Santander’s action “threatens to rattle Europe’s $200 billion market for riskier bank debt,” the Financial Times says. “Issuance of bank capital bonds has boomed since the financial crisis, as Europe’s lenders have looked to build up capital buffers without raising more equity. At the same time, the hunt for yield has led fixed-income investors to take on the extra risk the bonds bring.”

Wall Street Journal

The lure of HR
Wall Street investment banks, “better known for big trades and megamergers,” are suddenly finding the relatively ho-hum business of corporate human resources attractive. “It isn’t a glamorous business but it offers the type of sticky, predictable revenue that bank shareholders want — and executives are willing to embrace — as core Wall Street businesses struggle.” However, “the competition is formidable. Retail brokerages such as Fidelity Investments, Charles Schwab and E*Trade dominate the business. Newcomers also must be mindful of Wall Street’s reputation for unsavory sales practices.”

Financial Times

Burning bridges
Bank of America has spent $400 million to move its European bank headquarters to Dublin and has no plans to move back to the U.K. even if that country changes its mind about leaving the European Union, vice chairman Anne Finucane said. “Dublin is our headquarters for our European bank now full stop,” she said. “There isn’t a return. That bridge has been pulled up ... From a trading perspective, likewise Paris would be the European trading arm.” The Dublin bank has 800 people while the trading operation in Paris has 500.

Next phase, new wave?
The paper’s Banking Weekly podcast discusses whether the BB&T-SunTrust merger “heralds a new phase of M&A in U.S banking,” what Deutsche Bank's latest funding round “says about the broader bank financing market,” and why Lloyds is hiring 700 new financial advisers in the U.K.

Washington Post

Repo alert
The number of people with car loans 90 days or more past due hit a record seven million, “even more than during the wake of the financial crisis,” the Federal Reserve Bank of New York said. “Most of the people who are behind on their bills have low credit scores and are under age 30, suggesting young people are having a difficult time paying for their cars and their student loans at the same time.”

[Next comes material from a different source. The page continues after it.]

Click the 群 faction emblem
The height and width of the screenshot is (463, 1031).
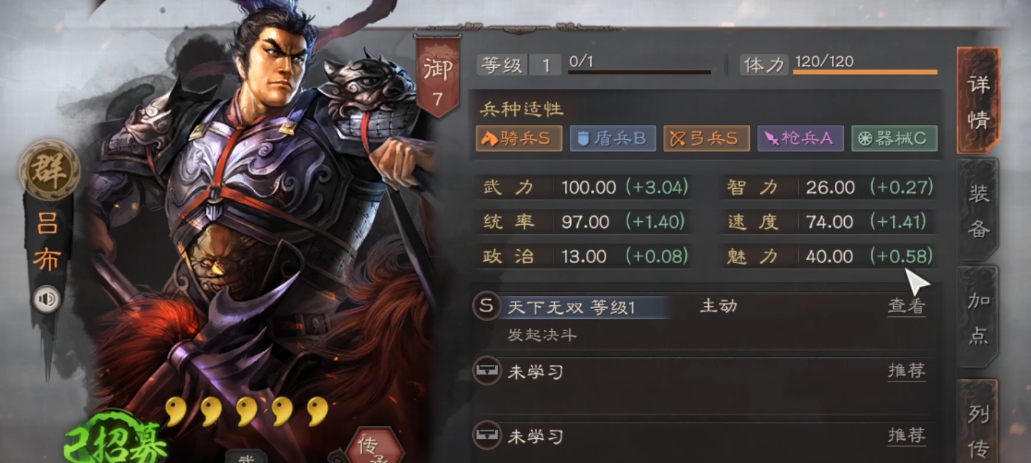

"[B]anks with more than $50 billion of assets originate more subprime car loans than small banks and credit unions do," American Banker reports.

Elsewhere

In the crosshairs
Goldman Sachs CEO David Solomon said he expects banks will be targets in the 2020 presidential election. “There's obviously a lot of political divide with respect to the role financial institutions play. In some way, shape or form, I think financial institutions will take some noise and some focus in that discussion,” he said at a financial industry conference. But he added it is too early to tell if that might lead to legislative changes. “It's something we in the industry will live with as we watch the political process unfold,” he said.

David Solomon, CEO of Goldman Sachs.
"I'm encouraged by capital markets activity," Goldman Sachs CEO David Solomon said Tuesday. "I'm not going to say it's running back to 10-year averages right away, but it has materially improved."

Goldman is looking to increase the number of mid-tier corporate clients over the next few years, Solomon noted. “There are lots and lots of companies with (enterprise) value at $500 million to $3 billion. There’s real ... expansion opportunity for the firm.”

Speaking at the same conference, Wells Fargo CFO John Shrewsberry said the bank predicts a 2% change in net interest income this year, with deposit pricing and loan growth determining whether the change is up or down..

Quotable

“I think the tone in Washington as we come into an election will be edgy with respect to our industry.” — Goldman Sachs CEO David Solomon.